DDoS-for-hire services — also called 'booters' or 'stressers' — are commercial platforms that rent DDoS attack capacity on demand. They operate openly, accept credit cards or Bitcoin, and market themselves as 'IP stresser' services for 'testing your own infrastructure' — a legal fiction that fools no one.
How They Work
- Operators rent botnet capacity from criminal infrastructure or build their own from compromised servers.
- Customers select attack type (UDP flood, HTTP flood, etc.), duration, and target.
- Attacks are launched via an API with a web dashboard — no technical skill required.
- Prices range from $10 for a 60-second test flood to $500+ for sustained multi-hour attacks.
The Market Scale
- Europol's 2022 DDoS operation 'PowerOFF' seized 48 booter services.
- Weeks later, new services filled the gap — the market is resilient to takedowns.
- Estimates suggest 5,000+ unique booter customers conduct attacks on any given day.

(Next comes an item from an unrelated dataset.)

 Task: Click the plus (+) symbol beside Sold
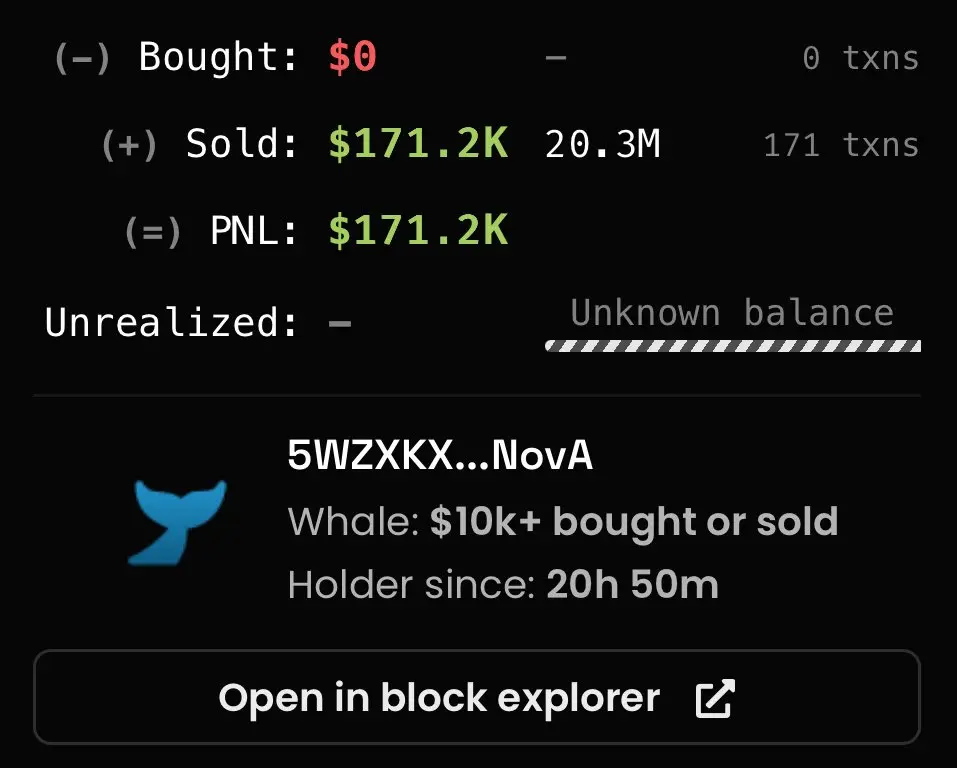pyautogui.click(x=129, y=146)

- Attack price has fallen 90% since 2013 — commoditization is complete.
Implications for Defense
The democratization of DDoS means your threat model must include disgruntled customers, petty competitors, and teenagers with grudges — not just sophisticated criminal organizations. The barrier to attack is trivially low. The barrier to defense must match: always-on, automated, and requiring no human decision to activate.
Legal note
Using a DDoS-for-hire service against any target without explicit authorization is a criminal offense in all major jurisdictions. Convictions under the CFAA (US) and Computer Misuse Act (UK) carry multi-year prison sentences.